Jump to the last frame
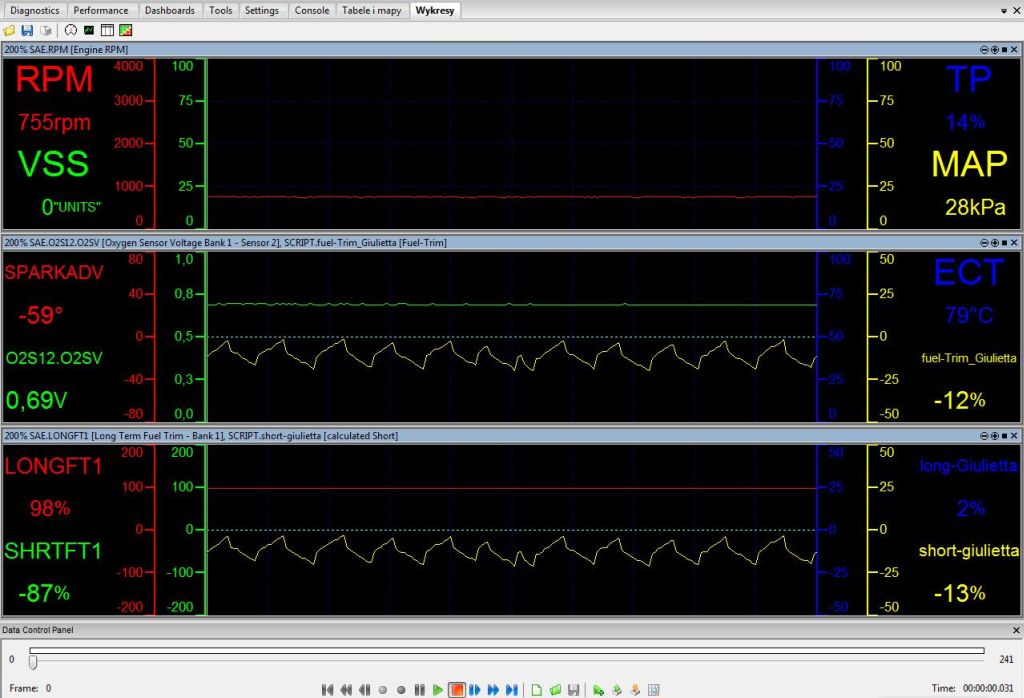 click(512, 690)
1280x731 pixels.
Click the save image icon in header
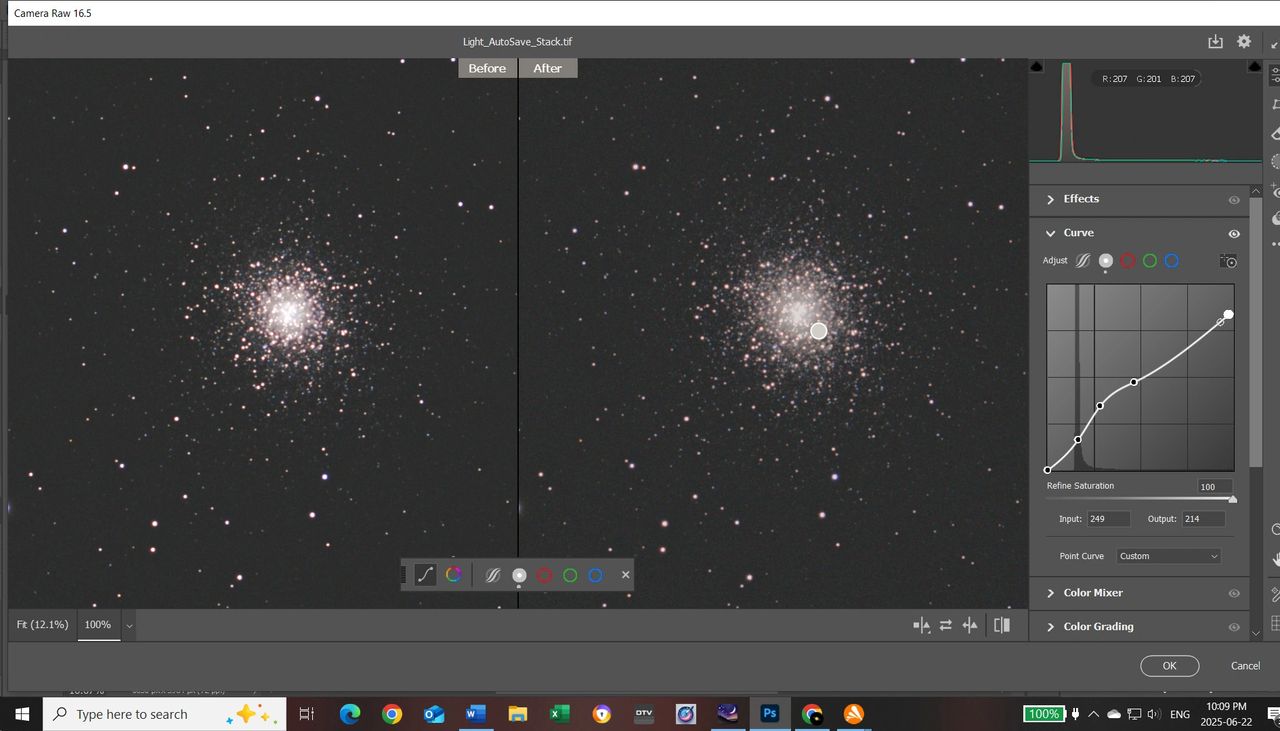[1215, 42]
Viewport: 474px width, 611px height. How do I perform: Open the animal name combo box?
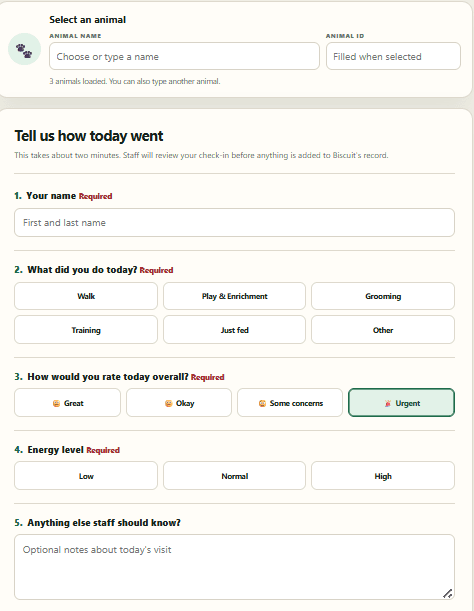point(184,57)
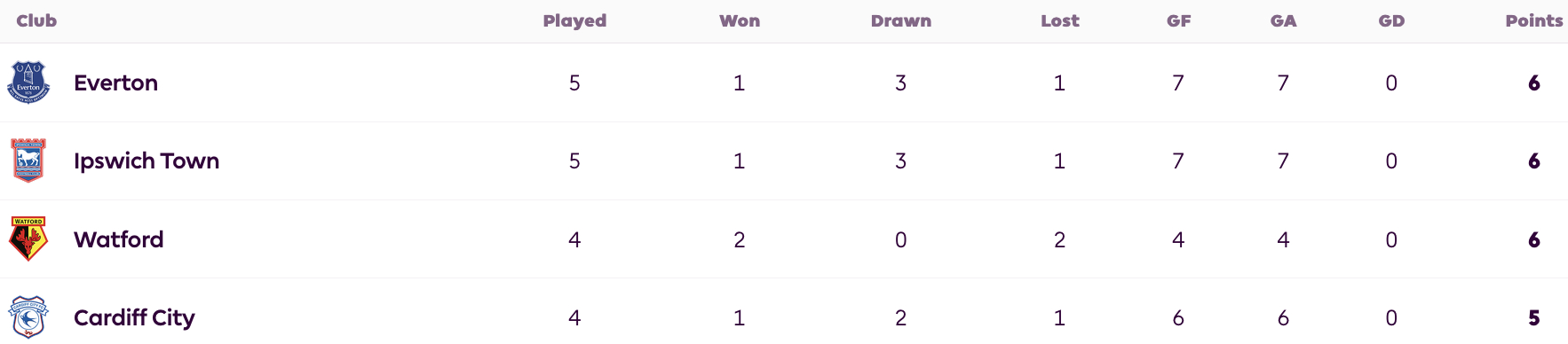Image resolution: width=1568 pixels, height=344 pixels.
Task: Click the GA column header
Action: 1283,20
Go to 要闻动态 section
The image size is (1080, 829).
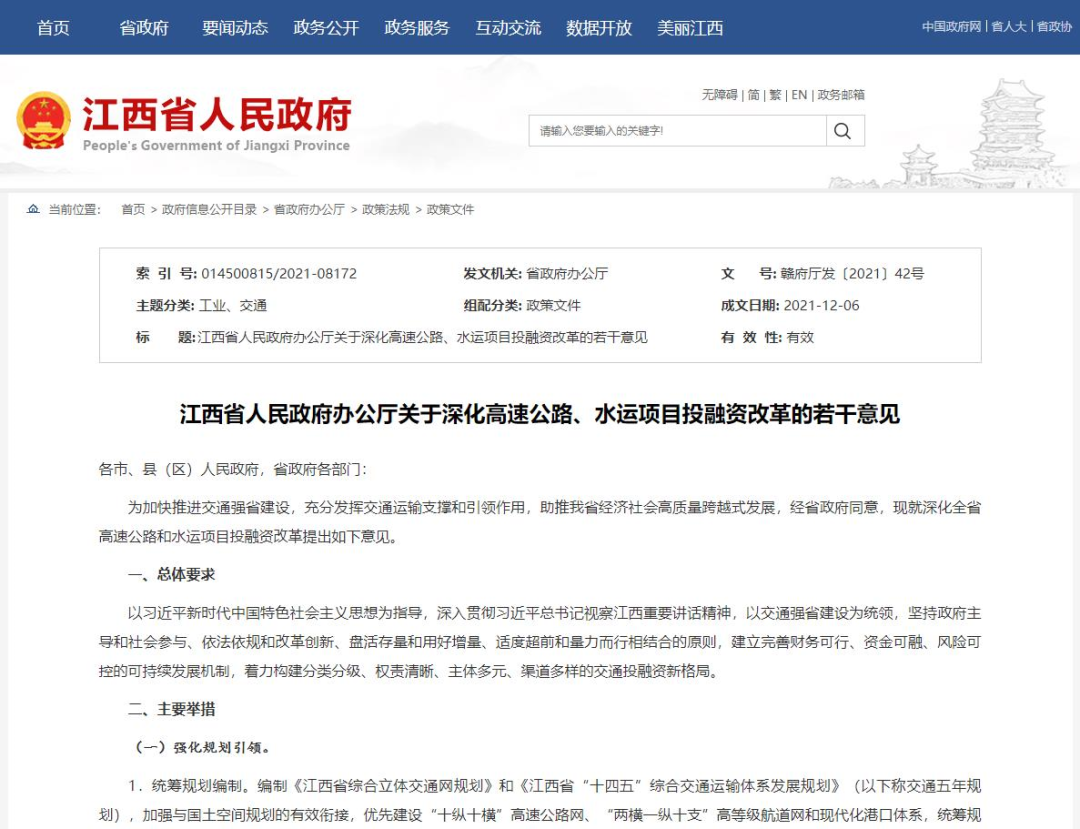click(235, 28)
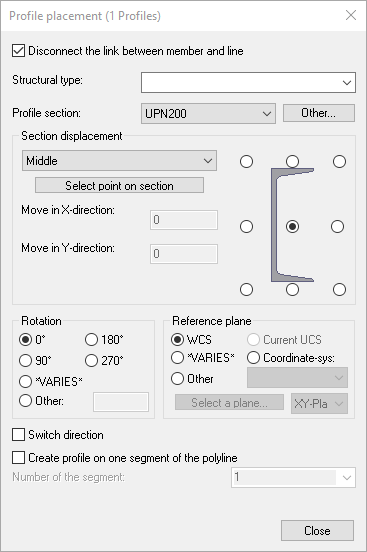Enable Switch direction checkbox
Image resolution: width=367 pixels, height=552 pixels.
click(18, 434)
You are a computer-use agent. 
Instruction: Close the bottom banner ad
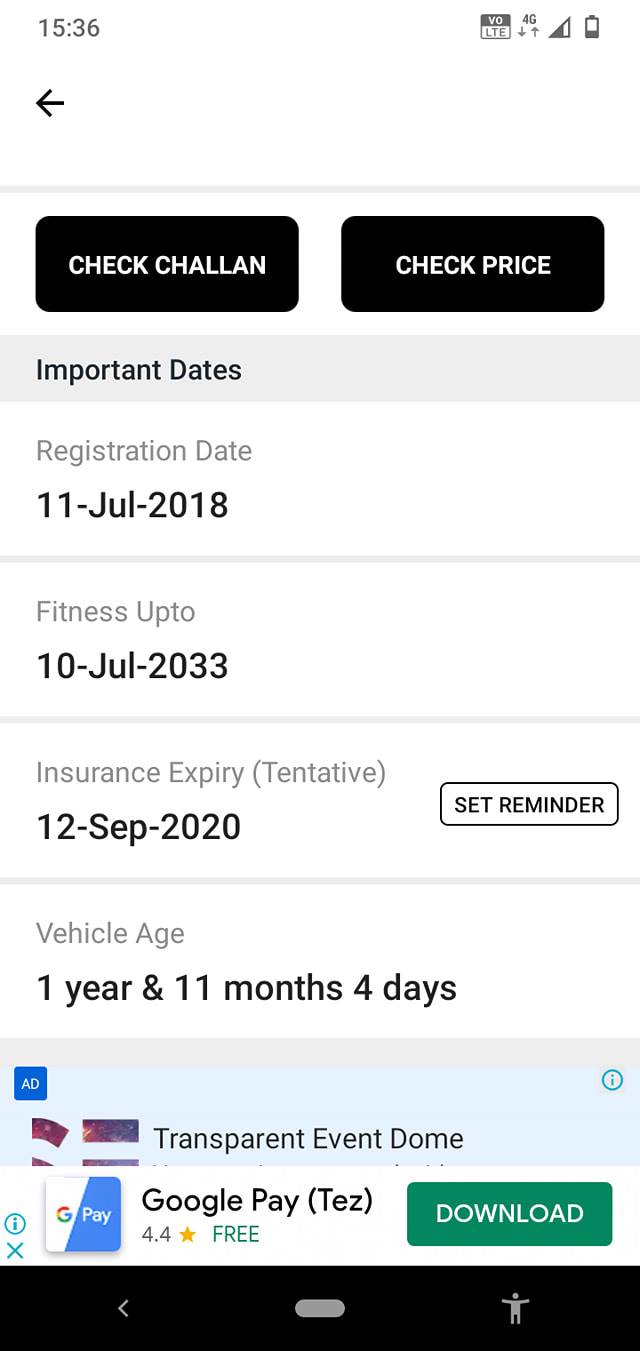(x=15, y=1250)
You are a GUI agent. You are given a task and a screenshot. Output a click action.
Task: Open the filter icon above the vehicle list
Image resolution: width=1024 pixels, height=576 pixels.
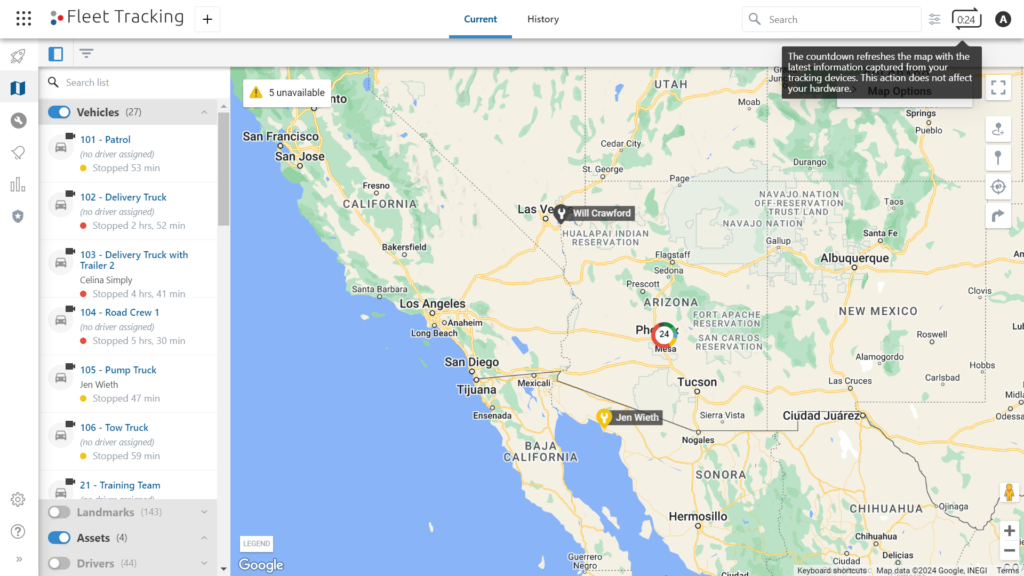click(x=86, y=53)
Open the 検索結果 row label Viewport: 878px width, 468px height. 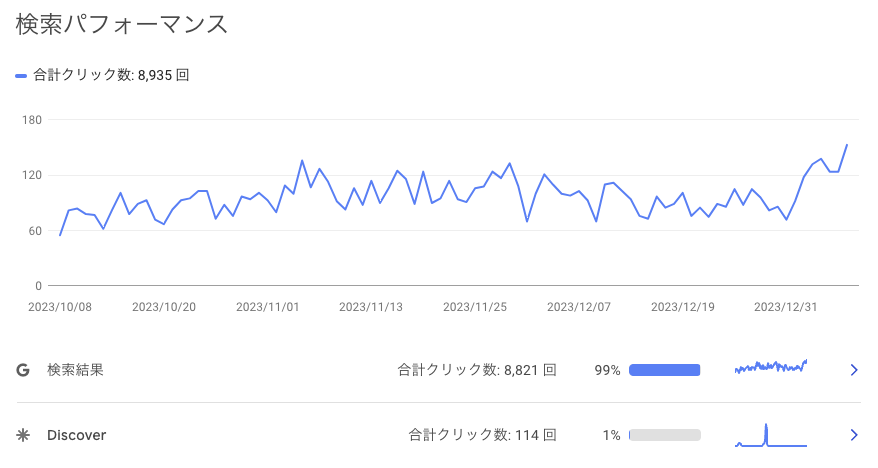pyautogui.click(x=75, y=370)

> **EXERCISE OBJECTIVE**:
Wherever the word "agent" appears in the entries above, copy that line.

> **YOUR SOLUTION**:
You are a computer-use agent. 
You are a GUI agent. You are given a task and a screenshot. Output a click action.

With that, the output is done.